The Olympic Games are underway. Millions from around the world will watch the televised events, cheering for their favorite athletes from their living rooms. Rather than focusing on the competition itself and the per country metal count, we'll be remembering the values promulgated in 1903 by Baron Pierre de Coubertin (1863 -1937), founder of the modern Games:
"The most important thing in the Olympic Games is not to win but to take part, just as the most important thing in life is not the triumph but the struggle. The essential thing is not to have conquered but to have fought well."
To honor dimensions of the Olympics beyond the competition itself, we've come up with some spiritual practices based on the Alphabet of Spiritual Literacy. Here are some ways to make watching the Olympics into a spiritual practice.
• Pay attention to all the small details of an event including the efforts of the athletes to get ready or to calm down, the noise of the crowd, the environmental factors, and whatever else that you notice.
• Savor the beauty of exceptional speed, rhythm, balance, or strength. As former basketball star Bill Russell put it: "My own view is that athletics is an art form. As a fan I watch in the same way that I imagine an art connoisseur studies a painting."
• Be present as you watch each event. Realize that you are meant to be watching at this very moment. Don't multitask. Don't allow yourself to be distracted. This video of Olympic moments set to Whitney Houston's "One Moment in Time" serves as an excellent reminder:
• Notice the connections between what is happening at the Games and what has happened or is happening in your own life. Have you ever participated in an athletic competition? Recall how you felt. Have you felt the thrill of victory or the agony of defeat in sports or outside of them? When and where?
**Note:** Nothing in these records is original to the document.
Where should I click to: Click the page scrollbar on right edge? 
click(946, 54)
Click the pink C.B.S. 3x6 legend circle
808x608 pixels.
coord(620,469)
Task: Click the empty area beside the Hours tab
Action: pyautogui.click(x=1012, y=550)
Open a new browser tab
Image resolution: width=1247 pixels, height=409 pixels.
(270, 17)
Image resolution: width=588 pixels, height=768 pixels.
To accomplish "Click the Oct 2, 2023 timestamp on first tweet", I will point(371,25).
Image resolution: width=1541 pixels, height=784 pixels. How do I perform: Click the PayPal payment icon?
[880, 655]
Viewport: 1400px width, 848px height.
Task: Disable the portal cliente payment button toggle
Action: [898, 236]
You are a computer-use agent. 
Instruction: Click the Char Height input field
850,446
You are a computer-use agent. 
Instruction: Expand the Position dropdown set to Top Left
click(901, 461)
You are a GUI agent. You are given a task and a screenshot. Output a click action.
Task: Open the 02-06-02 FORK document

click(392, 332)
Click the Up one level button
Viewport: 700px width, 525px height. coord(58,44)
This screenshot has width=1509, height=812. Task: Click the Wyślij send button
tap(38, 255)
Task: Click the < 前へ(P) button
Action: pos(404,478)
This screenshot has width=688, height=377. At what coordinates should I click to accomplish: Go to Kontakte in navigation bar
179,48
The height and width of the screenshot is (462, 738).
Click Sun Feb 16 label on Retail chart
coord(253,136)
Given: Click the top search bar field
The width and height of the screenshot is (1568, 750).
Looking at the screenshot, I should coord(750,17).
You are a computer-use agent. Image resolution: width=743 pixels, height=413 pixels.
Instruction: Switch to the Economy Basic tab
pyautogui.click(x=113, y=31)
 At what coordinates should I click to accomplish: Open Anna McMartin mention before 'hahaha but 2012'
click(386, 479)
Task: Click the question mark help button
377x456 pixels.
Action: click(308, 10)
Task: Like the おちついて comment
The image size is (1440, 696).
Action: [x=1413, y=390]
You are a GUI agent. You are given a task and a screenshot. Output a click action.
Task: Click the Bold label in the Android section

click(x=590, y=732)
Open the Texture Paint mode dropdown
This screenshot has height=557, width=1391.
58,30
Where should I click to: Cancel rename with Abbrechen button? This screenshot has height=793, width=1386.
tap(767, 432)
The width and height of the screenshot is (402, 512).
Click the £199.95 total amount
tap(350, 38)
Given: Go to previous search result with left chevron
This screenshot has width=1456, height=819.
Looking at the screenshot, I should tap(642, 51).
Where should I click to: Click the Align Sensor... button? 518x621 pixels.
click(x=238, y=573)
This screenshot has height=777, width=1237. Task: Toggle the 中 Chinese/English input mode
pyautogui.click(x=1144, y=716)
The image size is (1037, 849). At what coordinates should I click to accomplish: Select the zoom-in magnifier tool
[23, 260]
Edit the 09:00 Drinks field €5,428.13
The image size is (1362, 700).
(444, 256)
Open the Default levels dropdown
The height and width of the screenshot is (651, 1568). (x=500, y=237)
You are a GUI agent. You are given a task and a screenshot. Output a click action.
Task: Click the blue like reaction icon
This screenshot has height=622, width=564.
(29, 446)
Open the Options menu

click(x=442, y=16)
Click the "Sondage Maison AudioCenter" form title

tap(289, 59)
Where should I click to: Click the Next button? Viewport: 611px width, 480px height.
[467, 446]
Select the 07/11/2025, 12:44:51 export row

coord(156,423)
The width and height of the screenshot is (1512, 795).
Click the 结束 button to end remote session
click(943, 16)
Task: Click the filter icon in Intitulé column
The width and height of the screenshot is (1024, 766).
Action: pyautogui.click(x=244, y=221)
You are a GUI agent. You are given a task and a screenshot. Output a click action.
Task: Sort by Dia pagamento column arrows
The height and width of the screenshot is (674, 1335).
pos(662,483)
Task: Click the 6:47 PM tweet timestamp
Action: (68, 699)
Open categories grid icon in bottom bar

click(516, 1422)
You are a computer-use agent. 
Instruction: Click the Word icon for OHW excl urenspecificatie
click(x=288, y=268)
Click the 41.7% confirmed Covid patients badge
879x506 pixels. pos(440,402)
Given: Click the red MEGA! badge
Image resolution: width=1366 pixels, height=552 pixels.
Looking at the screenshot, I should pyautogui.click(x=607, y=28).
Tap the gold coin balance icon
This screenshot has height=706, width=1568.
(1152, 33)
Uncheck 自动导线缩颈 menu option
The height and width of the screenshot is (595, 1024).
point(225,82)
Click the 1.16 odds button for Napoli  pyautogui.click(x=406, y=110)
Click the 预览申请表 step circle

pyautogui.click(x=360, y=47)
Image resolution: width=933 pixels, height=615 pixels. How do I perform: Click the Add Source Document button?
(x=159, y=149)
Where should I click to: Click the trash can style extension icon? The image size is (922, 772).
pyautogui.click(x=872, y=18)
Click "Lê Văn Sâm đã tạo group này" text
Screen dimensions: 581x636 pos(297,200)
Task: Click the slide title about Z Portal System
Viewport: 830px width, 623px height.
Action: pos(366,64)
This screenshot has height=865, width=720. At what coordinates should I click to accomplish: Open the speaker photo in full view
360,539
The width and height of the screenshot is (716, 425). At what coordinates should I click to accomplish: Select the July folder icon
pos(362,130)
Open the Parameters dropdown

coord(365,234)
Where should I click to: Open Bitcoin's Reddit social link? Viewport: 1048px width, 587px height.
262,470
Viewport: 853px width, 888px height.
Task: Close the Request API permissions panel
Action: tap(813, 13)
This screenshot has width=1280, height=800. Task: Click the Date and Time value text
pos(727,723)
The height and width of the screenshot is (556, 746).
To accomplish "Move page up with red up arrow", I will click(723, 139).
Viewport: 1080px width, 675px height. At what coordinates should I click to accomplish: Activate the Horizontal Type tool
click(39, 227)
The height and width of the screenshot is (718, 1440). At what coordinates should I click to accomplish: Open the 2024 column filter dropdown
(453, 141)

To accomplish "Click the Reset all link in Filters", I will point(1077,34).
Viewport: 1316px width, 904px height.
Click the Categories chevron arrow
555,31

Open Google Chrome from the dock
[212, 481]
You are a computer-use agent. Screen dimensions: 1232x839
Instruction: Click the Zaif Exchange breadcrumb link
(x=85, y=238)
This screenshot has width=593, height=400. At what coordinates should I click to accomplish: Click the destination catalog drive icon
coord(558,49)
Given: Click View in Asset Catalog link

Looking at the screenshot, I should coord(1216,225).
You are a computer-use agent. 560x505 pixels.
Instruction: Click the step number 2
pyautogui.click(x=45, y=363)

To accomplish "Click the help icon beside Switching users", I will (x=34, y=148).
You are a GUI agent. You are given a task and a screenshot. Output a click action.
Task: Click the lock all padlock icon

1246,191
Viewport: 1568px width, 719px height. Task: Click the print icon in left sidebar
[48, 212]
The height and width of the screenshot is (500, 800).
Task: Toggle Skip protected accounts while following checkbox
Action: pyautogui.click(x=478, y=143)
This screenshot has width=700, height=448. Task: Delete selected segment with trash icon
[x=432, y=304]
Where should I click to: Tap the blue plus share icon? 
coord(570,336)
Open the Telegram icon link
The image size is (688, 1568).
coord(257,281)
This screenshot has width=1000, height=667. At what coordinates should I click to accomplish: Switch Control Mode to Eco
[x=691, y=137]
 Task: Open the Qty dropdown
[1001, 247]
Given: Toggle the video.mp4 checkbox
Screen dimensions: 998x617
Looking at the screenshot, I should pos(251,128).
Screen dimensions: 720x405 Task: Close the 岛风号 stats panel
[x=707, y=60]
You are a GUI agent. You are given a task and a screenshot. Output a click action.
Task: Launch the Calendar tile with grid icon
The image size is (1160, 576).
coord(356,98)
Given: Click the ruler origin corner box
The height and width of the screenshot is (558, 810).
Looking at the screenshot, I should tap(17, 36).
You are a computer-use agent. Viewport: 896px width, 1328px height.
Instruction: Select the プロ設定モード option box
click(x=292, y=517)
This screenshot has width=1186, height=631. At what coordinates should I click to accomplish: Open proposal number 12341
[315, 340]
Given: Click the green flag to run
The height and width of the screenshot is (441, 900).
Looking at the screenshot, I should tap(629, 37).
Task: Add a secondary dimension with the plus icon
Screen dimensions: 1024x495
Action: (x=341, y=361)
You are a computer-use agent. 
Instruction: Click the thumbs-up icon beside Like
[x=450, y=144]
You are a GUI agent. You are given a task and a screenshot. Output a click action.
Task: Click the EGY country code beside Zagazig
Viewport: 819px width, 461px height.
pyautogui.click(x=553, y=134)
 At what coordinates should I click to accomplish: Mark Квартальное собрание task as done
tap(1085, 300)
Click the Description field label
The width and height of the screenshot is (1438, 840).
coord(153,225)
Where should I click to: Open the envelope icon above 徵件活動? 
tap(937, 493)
• Show your enthusiasm for the athletes' quests for excellence. Notice how the crowds react to the events and act as if you were there in person.
• Notice all the expressions of gratitude at the games. When you hear an athlete thanking a coach or a team member, do the same for someone who has had an influence upon your life.
• Practice hospitality to all the athletes from the different countries. Try to learn a little about where some of your favorites come from.
• Make a conscious effort to be joyful for all the participants and not just for those from your country.
• Keep a diary or journal close at hand to record moments of meaning, especially honest expressions of surprise or disappointment. Notice which of your own emotions come to the fore as you watch the Games.
• A large part of the pleasure of sports is observing the athletes' enjoyment of play. Let them re-introduce you to this childlike state of being as you watch them participate in the Games.
• Regard these well-trained athletes as spiritual teachers who are exemplars of perseverance, discipline, and regular exercise. Make a commitment to care for your body during and after the Games.
• Notice and cherish the unity that is essential to teamwork in certain events. Call or write someone on your "team" and express your appreciation for your special relationship.
• Tune in to those events which most arouse your sense of wonder. What is it about them that brings about this response?
• Remember that for most participants, the Olympic Games are bigger than other sports events. Still, no matter how well each athlete has trained, anything can happen and the smallest detail can make all the difference. Respect the X factor — mystery.
• Find a way to honor the yearning that has brought these men and women to the Olympic Games. Try to imagine the dreams which have been part of their everyday activities up to this moment. Dream big yourself.
• The spiritual practice of zeal means to be fully aroused by life. Irenaeus stated: "The glory of God is the human person fully alive." Keep track of those athletes who demonstrate this quality and write about them in your journal or diary. Then reflect upon what makes you feel fully alive and engage in it during the day.